WORK TO COMPLETE: Type again, exactly, the lines below from the start through the line that includes "The width and height of the screenshot is (528, 289).".

"""

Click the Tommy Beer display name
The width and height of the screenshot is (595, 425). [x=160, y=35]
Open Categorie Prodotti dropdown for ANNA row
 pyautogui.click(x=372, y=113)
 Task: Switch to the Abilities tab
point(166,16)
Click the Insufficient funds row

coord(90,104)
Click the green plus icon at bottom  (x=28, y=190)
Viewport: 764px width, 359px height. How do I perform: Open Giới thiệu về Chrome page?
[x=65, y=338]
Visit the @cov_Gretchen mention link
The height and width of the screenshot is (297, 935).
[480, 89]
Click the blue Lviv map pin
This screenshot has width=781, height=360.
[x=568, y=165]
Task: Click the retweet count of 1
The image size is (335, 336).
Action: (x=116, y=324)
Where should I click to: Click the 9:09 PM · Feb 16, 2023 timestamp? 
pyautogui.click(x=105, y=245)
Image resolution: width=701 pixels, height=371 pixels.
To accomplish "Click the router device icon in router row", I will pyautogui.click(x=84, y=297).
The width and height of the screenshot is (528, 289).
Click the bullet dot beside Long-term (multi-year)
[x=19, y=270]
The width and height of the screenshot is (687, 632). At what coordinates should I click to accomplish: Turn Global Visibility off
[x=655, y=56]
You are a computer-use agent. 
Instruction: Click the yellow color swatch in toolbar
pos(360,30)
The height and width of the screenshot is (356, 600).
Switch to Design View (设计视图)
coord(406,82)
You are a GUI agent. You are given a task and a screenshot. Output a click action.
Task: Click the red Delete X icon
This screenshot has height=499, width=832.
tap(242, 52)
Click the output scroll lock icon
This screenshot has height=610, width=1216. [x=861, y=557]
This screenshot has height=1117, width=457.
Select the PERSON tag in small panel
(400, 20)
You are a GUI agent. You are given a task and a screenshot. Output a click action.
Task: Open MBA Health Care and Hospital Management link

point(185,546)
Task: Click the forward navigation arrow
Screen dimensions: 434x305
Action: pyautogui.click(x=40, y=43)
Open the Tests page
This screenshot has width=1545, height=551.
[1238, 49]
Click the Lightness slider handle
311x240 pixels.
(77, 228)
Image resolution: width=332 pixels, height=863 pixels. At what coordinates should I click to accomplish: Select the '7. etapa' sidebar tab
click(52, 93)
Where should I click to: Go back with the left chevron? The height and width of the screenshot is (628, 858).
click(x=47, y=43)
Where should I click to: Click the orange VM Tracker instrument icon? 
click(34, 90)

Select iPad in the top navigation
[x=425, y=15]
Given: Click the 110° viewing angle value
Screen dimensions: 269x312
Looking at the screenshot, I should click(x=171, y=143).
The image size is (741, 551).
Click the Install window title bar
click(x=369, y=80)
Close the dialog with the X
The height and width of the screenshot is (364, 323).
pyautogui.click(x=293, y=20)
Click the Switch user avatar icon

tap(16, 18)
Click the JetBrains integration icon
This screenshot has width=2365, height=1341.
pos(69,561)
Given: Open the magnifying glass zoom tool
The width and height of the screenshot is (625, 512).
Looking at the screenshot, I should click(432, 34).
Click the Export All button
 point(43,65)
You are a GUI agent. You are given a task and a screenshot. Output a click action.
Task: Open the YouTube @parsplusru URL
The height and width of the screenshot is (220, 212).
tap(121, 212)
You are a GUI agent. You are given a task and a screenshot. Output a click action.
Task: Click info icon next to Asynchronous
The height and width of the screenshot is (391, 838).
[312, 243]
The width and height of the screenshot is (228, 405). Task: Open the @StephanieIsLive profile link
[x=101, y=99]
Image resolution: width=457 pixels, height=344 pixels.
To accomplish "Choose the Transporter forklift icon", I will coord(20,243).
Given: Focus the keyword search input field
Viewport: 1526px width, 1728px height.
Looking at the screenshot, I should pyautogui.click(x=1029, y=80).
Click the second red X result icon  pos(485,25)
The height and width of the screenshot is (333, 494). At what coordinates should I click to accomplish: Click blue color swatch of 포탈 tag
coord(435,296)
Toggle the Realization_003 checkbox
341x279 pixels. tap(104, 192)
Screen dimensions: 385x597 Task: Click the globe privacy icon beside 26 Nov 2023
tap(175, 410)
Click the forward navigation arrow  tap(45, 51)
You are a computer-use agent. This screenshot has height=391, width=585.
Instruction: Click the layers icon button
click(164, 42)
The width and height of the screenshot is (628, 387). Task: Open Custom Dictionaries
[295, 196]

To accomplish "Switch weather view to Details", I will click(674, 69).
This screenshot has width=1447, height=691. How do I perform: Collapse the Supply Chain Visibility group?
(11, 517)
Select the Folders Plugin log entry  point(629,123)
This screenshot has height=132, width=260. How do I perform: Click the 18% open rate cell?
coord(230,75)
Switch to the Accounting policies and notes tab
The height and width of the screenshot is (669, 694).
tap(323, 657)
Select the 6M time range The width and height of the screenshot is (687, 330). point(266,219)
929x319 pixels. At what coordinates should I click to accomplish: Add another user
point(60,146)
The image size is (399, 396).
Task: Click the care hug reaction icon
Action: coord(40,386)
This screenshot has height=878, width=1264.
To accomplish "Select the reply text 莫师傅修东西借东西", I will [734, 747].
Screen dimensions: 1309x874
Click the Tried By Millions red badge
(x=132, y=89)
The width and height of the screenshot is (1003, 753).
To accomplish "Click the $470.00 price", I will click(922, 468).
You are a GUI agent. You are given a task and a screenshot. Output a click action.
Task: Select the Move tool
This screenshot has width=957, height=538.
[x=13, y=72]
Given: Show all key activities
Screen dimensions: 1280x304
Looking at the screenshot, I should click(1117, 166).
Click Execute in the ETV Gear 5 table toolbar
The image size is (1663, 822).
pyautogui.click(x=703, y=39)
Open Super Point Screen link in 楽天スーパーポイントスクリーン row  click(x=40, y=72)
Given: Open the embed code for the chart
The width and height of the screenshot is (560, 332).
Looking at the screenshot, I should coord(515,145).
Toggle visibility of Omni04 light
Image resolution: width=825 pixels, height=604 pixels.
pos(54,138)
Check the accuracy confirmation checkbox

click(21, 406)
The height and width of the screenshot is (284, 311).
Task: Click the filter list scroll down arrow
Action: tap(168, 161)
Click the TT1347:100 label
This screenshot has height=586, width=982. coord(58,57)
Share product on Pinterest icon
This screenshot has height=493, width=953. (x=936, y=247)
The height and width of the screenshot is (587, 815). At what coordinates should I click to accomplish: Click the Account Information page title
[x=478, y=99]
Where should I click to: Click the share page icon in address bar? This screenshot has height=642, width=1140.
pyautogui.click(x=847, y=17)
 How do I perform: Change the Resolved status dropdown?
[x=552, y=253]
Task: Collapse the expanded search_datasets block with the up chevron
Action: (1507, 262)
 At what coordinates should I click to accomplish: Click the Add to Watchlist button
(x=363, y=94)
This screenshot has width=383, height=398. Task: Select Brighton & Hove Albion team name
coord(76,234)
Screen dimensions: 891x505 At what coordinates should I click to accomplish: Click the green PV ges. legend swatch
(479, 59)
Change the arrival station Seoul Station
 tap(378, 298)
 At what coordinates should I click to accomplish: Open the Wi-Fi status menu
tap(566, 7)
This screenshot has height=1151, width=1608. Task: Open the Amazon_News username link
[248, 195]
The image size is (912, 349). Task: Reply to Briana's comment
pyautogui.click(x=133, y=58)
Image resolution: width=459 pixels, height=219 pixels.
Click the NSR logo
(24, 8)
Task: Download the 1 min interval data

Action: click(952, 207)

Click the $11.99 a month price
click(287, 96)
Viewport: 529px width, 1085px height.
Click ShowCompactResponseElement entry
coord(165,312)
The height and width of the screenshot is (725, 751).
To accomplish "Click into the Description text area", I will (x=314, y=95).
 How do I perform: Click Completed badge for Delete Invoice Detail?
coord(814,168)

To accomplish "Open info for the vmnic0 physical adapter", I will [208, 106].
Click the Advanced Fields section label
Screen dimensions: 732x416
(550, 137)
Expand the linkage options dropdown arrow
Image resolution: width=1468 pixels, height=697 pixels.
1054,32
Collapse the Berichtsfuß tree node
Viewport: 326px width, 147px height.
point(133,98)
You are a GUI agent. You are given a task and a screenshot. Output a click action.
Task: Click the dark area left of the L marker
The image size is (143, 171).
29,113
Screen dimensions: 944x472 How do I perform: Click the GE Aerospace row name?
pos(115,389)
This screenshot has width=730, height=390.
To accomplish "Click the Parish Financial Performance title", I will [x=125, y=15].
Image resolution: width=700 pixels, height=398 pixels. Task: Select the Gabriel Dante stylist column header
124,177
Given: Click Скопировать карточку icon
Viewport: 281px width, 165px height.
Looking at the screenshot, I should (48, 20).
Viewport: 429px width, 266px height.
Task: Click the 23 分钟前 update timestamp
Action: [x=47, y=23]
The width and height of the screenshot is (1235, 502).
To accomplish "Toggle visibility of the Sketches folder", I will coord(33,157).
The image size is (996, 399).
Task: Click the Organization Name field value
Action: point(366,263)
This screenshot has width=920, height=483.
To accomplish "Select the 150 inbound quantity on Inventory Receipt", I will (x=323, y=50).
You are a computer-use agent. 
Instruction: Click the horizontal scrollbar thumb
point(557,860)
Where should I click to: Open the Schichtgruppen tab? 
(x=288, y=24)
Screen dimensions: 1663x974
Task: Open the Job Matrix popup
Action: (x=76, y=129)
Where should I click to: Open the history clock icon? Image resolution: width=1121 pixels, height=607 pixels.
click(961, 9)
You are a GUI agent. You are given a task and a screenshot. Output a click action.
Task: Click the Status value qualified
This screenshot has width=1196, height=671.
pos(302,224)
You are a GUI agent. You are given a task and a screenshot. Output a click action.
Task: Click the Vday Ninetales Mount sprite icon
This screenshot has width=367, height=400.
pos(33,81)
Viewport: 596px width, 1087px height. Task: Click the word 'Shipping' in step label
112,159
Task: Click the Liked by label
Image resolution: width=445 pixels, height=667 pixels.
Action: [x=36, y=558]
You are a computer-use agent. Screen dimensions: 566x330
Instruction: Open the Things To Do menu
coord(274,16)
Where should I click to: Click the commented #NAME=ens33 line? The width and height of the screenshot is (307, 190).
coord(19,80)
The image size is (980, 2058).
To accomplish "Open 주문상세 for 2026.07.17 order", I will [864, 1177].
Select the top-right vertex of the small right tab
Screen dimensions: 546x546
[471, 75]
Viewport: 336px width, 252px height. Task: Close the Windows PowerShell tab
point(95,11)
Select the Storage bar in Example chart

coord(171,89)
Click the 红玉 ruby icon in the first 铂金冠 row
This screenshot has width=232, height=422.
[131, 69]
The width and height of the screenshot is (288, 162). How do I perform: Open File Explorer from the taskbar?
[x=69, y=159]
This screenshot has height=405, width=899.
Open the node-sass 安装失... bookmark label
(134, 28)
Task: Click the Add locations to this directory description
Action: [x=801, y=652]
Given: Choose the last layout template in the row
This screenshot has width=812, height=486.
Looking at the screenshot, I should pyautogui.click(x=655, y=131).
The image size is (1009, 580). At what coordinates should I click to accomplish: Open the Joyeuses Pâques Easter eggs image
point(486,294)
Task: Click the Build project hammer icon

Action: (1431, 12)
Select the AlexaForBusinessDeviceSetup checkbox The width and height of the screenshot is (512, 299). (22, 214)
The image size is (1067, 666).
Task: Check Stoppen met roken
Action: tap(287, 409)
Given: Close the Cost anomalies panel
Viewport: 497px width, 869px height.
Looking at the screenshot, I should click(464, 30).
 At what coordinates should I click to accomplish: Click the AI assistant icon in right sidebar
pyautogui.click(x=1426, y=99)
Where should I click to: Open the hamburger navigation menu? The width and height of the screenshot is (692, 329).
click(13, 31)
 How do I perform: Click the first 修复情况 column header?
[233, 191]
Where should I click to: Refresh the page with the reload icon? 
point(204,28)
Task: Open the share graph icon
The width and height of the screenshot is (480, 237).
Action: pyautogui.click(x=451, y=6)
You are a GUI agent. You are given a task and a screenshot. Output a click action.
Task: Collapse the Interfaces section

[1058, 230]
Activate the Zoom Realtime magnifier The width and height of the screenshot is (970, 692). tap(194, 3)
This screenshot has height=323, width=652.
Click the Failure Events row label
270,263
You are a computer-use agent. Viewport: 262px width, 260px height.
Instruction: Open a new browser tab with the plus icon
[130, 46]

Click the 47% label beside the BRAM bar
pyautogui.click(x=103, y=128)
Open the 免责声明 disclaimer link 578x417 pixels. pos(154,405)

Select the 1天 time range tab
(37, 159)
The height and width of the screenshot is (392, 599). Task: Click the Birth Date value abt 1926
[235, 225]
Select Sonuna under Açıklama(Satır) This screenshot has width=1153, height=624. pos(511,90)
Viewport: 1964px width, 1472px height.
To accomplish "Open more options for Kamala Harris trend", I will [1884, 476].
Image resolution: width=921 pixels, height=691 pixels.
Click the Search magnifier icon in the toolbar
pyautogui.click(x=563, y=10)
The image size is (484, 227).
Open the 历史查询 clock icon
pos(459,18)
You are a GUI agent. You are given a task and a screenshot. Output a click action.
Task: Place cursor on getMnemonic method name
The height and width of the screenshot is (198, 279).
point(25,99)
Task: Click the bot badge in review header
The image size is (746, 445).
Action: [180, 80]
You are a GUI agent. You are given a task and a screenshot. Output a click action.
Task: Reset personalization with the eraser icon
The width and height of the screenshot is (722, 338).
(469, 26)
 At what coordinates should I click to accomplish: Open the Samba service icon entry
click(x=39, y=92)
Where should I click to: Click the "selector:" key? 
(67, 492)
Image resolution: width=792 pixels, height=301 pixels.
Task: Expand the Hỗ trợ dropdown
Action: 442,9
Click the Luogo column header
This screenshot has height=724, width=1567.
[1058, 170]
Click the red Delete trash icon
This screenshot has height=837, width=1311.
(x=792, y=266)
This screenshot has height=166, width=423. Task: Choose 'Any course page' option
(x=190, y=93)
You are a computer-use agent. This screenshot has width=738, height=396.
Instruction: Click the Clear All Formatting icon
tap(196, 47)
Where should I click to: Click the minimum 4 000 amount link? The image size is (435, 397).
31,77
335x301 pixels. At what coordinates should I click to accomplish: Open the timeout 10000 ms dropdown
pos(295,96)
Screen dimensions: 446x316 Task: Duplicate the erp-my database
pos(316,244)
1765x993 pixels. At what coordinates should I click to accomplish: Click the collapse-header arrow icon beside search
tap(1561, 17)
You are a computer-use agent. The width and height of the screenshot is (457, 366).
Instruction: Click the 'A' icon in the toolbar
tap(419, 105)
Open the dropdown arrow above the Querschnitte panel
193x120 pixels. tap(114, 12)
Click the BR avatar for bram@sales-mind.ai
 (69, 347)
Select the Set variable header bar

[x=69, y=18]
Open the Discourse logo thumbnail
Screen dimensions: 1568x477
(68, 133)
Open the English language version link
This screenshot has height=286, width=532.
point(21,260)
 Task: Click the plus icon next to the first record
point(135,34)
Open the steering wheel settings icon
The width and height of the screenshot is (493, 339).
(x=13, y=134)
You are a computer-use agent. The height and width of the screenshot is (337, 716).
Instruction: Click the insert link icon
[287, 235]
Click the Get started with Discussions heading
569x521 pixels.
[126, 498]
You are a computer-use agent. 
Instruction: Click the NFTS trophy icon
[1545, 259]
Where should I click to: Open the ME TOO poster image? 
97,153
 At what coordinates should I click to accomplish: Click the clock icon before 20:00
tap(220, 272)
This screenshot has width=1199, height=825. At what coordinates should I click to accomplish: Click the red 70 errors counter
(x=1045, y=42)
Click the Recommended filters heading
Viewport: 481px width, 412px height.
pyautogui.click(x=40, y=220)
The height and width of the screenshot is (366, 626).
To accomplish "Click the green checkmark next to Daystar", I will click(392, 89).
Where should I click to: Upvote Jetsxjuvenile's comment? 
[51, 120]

"""

EXPECTED ANSWER:
Click the Tommy Beer display name
The width and height of the screenshot is (595, 425). [x=160, y=35]
Open Categorie Prodotti dropdown for ANNA row
 pyautogui.click(x=372, y=113)
 Task: Switch to the Abilities tab
point(166,16)
Click the Insufficient funds row

coord(90,104)
Click the green plus icon at bottom  (x=28, y=190)
Viewport: 764px width, 359px height. How do I perform: Open Giới thiệu về Chrome page?
[x=65, y=338]
Visit the @cov_Gretchen mention link
The height and width of the screenshot is (297, 935).
[480, 89]
Click the blue Lviv map pin
This screenshot has width=781, height=360.
[x=568, y=165]
Task: Click the retweet count of 1
The image size is (335, 336).
Action: (x=116, y=324)
Where should I click to: Click the 9:09 PM · Feb 16, 2023 timestamp? 
pyautogui.click(x=105, y=245)
Image resolution: width=701 pixels, height=371 pixels.
To accomplish "Click the router device icon in router row", I will pyautogui.click(x=84, y=297).
The width and height of the screenshot is (528, 289).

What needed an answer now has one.